After the Thrill is Gone: You employ a poetic style of breaking someone’s heart.  Abstract statements such as “flames rising but they soon descend,” and “empty pages and a frozen pen.”  It all sounds pretty good if you were in a Bob Dylan song, but you aren’t, so you should just come out and say, “it’s over.”

I Can’t Tell you Why: You utilize irony in breaking up with someone.  You spend an inordinate amount of time logically explaining why the relationship should end and then you finish it by saying, “I can’t tell you why,” at least four times.  Time to shit or get off the pot.

Hotel California: You’re going to remain in the relationship because you aren’t allowed to end it.  Ever.  You can check out of it any time you’d like but you can’t technically leave.  It’s weird.

Lyin’ Eyes: You are incapable of ending a relationship.  You know you are actively being cheated on.  Your lover is driving long hours to fall into the arms of someone who isn’t as cold as ice.  The implication, therefore, is that you are as cold as ice.  Then, they come back to your house after having sex with someone else and you still can’t break up with them.  Yikes.

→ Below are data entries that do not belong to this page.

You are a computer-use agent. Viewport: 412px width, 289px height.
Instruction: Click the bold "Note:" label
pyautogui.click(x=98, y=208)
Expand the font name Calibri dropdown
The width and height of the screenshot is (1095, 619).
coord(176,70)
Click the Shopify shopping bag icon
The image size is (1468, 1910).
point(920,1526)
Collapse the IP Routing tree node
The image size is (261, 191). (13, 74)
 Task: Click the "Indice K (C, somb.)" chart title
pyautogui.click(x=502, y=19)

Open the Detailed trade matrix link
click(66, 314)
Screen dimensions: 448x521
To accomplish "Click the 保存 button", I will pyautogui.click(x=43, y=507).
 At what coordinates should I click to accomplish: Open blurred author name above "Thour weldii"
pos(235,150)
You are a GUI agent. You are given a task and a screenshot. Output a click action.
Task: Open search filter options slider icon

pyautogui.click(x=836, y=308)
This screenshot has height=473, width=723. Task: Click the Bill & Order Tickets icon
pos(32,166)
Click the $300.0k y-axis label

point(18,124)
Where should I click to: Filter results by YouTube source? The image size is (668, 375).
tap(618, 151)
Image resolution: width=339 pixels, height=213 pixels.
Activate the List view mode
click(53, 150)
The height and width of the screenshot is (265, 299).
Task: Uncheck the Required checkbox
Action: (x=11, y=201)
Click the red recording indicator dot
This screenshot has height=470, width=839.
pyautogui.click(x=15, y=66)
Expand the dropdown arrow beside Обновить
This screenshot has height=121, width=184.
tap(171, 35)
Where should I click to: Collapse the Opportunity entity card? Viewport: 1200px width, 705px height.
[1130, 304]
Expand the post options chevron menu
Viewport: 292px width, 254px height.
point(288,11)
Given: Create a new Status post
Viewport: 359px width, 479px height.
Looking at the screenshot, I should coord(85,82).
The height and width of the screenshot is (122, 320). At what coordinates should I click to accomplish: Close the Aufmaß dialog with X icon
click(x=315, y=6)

Already Gone: You find empowerment in the breakup, and in knowing that your ex is gonna have to eat their lunch all by themselves because you’re out of there!  Sucks to be them, eating alone in the cafeteria, but it’s their fault you’re gone, feeling strong, and singing your victory song.

Take it Easy: You are realistic when it comes to ending relationships because you’ve got too many other people on your mind.  It doesn’t matter that some of them want to own you, some of them want to stone you, and one says they just want to be friends.  You harbor no ill-will towards the one you are breaking up with.  You’re more concerned about being stoned while standing on a corner in Winslow, Arizona.  Their marijuana laws are quite restrictive.

The Sad Cafe: Assuming you don’t break up in an actual Sad Cafe, your use of allegorical imagery to express your melancholy is rather impressive.  However, this method of explaining why the relationship must end can become pedantic to the person being broken up with. You risk having metaphorical hot coffee thrown in your face, which is probably better than having actual hot coffee thrown in your face.

Life in the Fast Lane: You and your lover are more likely to die from destructive behavior before you ever get the opportunity to break up.  It’s a tad over-dramatic.  Also, you both need rehab.

Peaceful Easy Feeling: You successfully completed rehab after being found guilty of marijuana possession in Arizona.  You met the love of your life but you get a feeling you likely won’t ever see each other again.  It’s all good though because you’re still smoking weed on the down low and know this relationship can’t take you anywhere you don’t know how to get to on your own.